The definition of a reflexive relation over $A$ is:
$R$ is reflexive over $A$ iff $\forall a \in A :(a,a) \in R$
Why the '$\forall a \in A$'? Def. of transitive and symmetric relations don't have that:
$R$ is transitive iff $(a,b)\in R \wedge (b,c) \in R \implies (a,c) \in R$
$R$ is symmetric iff $(a,b) \in R \implies (b,a) \in R$
If the universal quantification is needed to define the reflexive relation, why isn't it needed for the other two?
On
Reflexive means EACH $a\in A$ is in relation with itself.
Symmetric means AS LONG AS $aRb$, then $bRa$.
Transitive means IF $aRb$, $bRc$, then $aRc$.
A relation that is reflexive, symmetric and transitive is called an equivalence relation. I would like to think "friendship" as an example of equivalent relation (in a perfect world in which 1) you are friend with yourself; 2) if you are friend to Tom, then Tom is a friend to you; 3) if you are friend to Tom, Tom is friend to Amy, then you are friend to Amy.)
Strictly speaking, the universal quantification should be there in all three cases. It's often just left out as a shorthand.

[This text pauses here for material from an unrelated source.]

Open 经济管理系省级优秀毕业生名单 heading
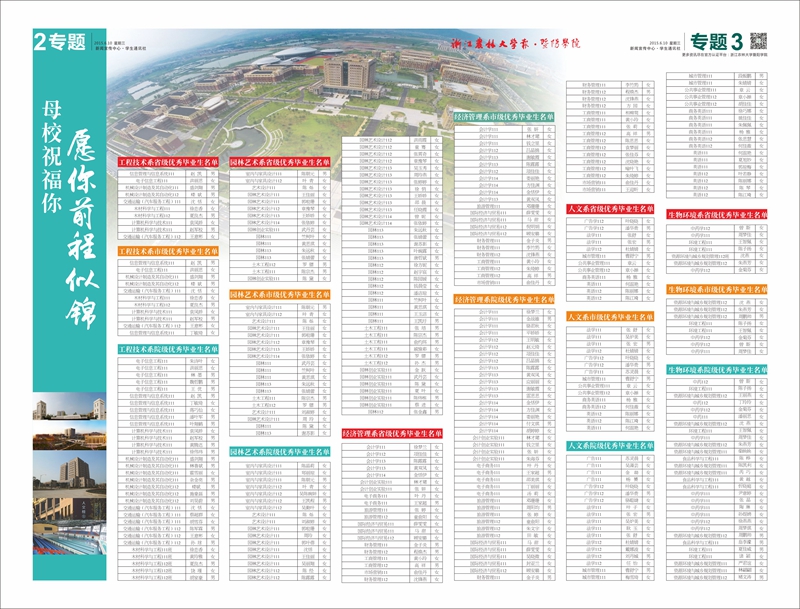The image size is (800, 609). point(391,434)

Edit: strictly speaking, all statements are implicitly universally quantified. This is true even if the statement is written as an implication e.g.

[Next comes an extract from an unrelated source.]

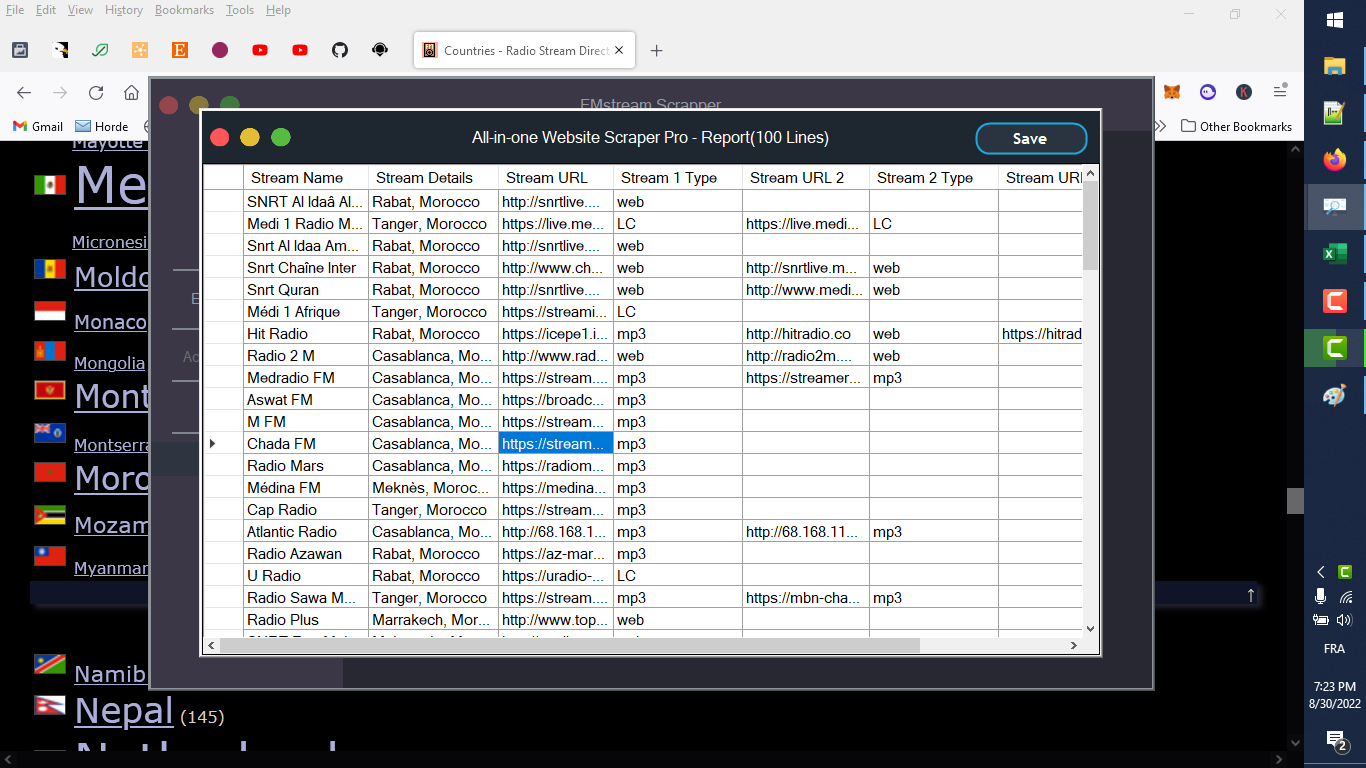This screenshot has width=1366, height=768.
Task: Open the Bookmarks menu
Action: [x=185, y=9]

$$\text{ if } a \in A \text{ then } (a,a) \in R$$
is really just
$$\forall a \in A, (a,a) \in R$$
or if you like, it is equivalent to the redundant statement:
$$\forall a \in A, \text{ if } a \in A \text{ then } (a,a) \in R$$
Otherwise, what is the $a$ that we are talking about? It needs to be drawn from some universe. So much of maths is implicitly universally quantified that we forget it's going on in the background. But from a strict, logical standpoint, it's always there.